Eton grower builds legume planter

Posted in PulseCheck–Coastal on Sep 21, 2019

New legume planter to help improve farming system

By Brad Pfeffer, Sugar Research Australia

Mackay cane grower Ray Abela has learnt lessons direct from the grains industry to improve his fallow cropping, and has put this knowledge to use by building a new implement this year.

This year has seen no shortage of wet weather days in the shed for many growers in northern parts of the Australian sugarcane industry. Ray Abela, who farms in the Central Region, has been in the same boat as many others, but the bright side is that it has given him more time for engineering his own precision air seeder.

When it has been raining, and even when it hasn’t, Ray has spent a lot of time grinding, welding and machining as part of this project that has been brewing in his head for a couple of years now.

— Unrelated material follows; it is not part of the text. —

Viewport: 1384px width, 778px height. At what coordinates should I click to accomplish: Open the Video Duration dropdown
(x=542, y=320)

He said the desire to build the air seeder was triggered by wanting a better way to get his fallow legumes in the ground and a chat with a retired broadacre grain grower.

“In talking, we quickly realised that there was plenty that the cane industry can offer the grain industry, and there’s also a lot we can learn from the grain industry, especially as we grow more of these crops in the fallow period,” Ray said.

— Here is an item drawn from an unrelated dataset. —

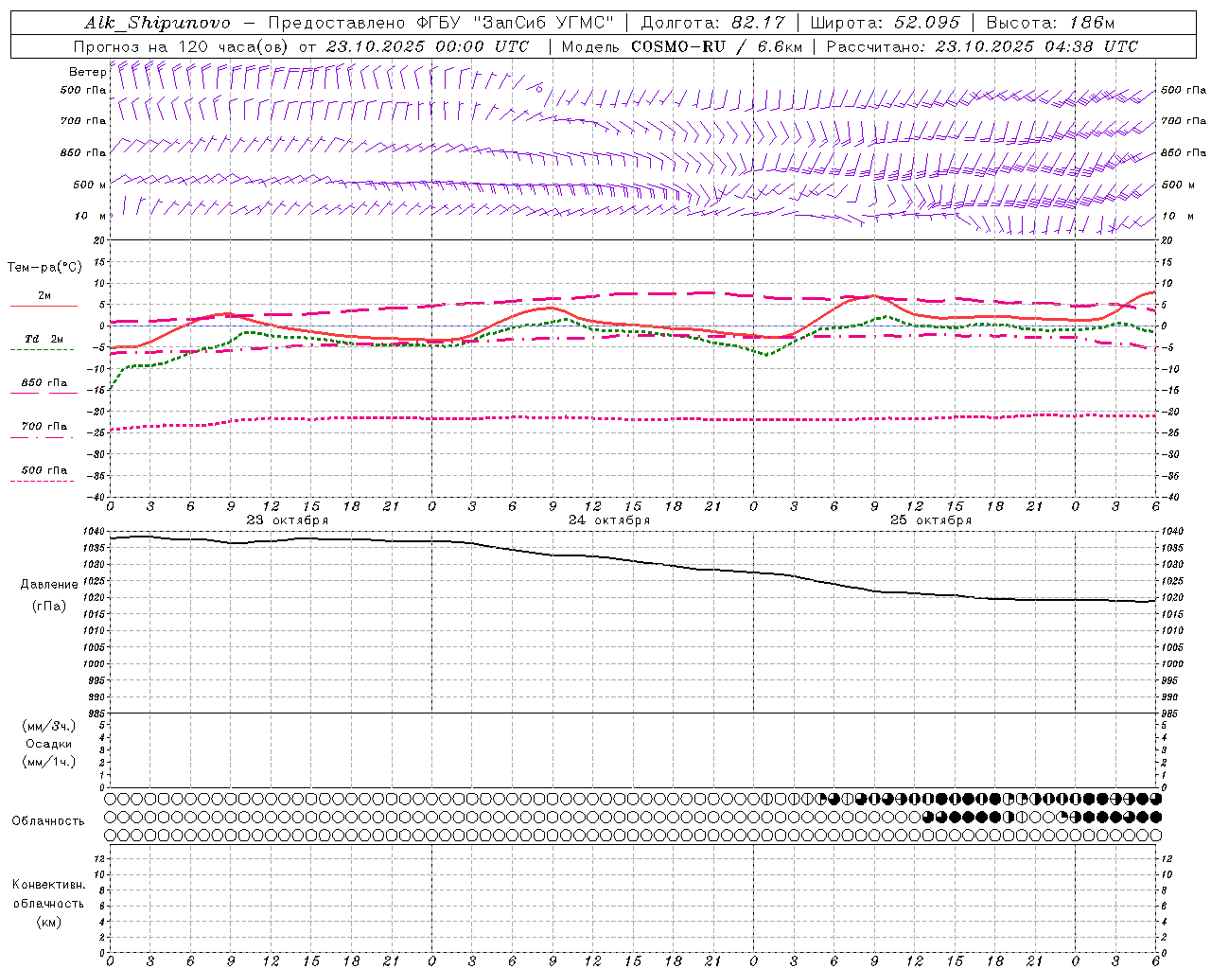Select the Td 2м dew point legend entry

“The air seeder is a combination of his advice and my experience and trying to put the two together into something that suits the farming system. I’ve used air seeders on properties out west, but by no means do I have an intricate knowledge of how they work.”

The design and the project has been a few years in the making, but it is coming to fruition this year. Ray has built it from the ground up, except for the legs, which he bought from a property near Moonie in southwest Queensland.

It’s an implement that he hopes will play a big role in ongoing work to improve his farming system and soil health, as well as letting him strike the windows of opportunity when they open. It is built to match his 1.9 metre row spacing and will plant four rows of legumes into each bed.

His current planter only plants two rows per bed, and he is also hoping this new implement will allow him to have more control over his plant population and utilisation of the bed. These are all questions at the moment and things that Ray is experimenting with.

The plan is to put it to work after the first round this season. For Ray, he normally fallows cane blocks after his first and second cuts, and then plants mung beans, which come off in December. This leaves time to plant soybean between December and January, which should go through to about May. After that, he plans for another crop, from a range of options such as oats or a mixed species fallow.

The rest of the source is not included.